What to produce ▸
Starting at the first line, copy the data below through to the end, exactly.

###

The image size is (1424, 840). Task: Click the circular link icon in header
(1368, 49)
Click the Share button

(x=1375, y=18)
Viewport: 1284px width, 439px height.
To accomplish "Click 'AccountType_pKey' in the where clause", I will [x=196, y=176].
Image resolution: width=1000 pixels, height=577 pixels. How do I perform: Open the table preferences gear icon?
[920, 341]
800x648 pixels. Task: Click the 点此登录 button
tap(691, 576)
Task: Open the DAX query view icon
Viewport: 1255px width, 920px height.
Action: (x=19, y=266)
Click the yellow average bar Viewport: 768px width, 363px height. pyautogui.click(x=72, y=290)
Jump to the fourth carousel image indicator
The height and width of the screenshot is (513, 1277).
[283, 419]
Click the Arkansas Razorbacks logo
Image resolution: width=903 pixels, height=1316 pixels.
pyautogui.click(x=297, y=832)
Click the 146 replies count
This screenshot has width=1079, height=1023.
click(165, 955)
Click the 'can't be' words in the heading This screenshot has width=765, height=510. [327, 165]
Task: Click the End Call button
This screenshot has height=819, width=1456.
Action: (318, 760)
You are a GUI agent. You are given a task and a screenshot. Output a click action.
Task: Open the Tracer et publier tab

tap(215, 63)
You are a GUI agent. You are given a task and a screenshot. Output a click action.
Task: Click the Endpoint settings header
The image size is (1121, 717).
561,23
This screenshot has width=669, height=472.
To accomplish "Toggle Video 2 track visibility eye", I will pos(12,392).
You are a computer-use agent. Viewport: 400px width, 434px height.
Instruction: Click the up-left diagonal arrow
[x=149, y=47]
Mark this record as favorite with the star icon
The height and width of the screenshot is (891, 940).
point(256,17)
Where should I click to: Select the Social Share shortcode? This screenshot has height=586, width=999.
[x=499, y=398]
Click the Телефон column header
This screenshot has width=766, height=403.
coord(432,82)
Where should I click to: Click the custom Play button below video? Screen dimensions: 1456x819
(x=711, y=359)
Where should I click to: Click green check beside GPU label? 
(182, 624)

###

Finished exercise ▸
The image size is (1424, 840). Task: Click the circular link icon in header
(1368, 49)
Click the Share button

(x=1375, y=18)
Viewport: 1284px width, 439px height.
To accomplish "Click 'AccountType_pKey' in the where clause", I will [x=196, y=176].
Image resolution: width=1000 pixels, height=577 pixels. How do I perform: Open the table preferences gear icon?
[920, 341]
800x648 pixels. Task: Click the 点此登录 button
tap(691, 576)
Task: Open the DAX query view icon
Viewport: 1255px width, 920px height.
Action: (x=19, y=266)
Click the yellow average bar Viewport: 768px width, 363px height. pyautogui.click(x=72, y=290)
Jump to the fourth carousel image indicator
The height and width of the screenshot is (513, 1277).
[283, 419]
Click the Arkansas Razorbacks logo
Image resolution: width=903 pixels, height=1316 pixels.
pyautogui.click(x=297, y=832)
Click the 146 replies count
This screenshot has width=1079, height=1023.
click(165, 955)
Click the 'can't be' words in the heading This screenshot has width=765, height=510. [327, 165]
Task: Click the End Call button
This screenshot has height=819, width=1456.
Action: (318, 760)
You are a GUI agent. You are given a task and a screenshot. Output a click action.
Task: Open the Tracer et publier tab

tap(215, 63)
You are a GUI agent. You are given a task and a screenshot. Output a click action.
Task: Click the Endpoint settings header
The image size is (1121, 717).
561,23
This screenshot has width=669, height=472.
To accomplish "Toggle Video 2 track visibility eye", I will pos(12,392).
You are a computer-use agent. Viewport: 400px width, 434px height.
Instruction: Click the up-left diagonal arrow
[x=149, y=47]
Mark this record as favorite with the star icon
The height and width of the screenshot is (891, 940).
point(256,17)
Where should I click to: Select the Social Share shortcode? This screenshot has height=586, width=999.
[x=499, y=398]
Click the Телефон column header
This screenshot has width=766, height=403.
coord(432,82)
Where should I click to: Click the custom Play button below video? Screen dimensions: 1456x819
(x=711, y=359)
Where should I click to: Click green check beside GPU label? 
(182, 624)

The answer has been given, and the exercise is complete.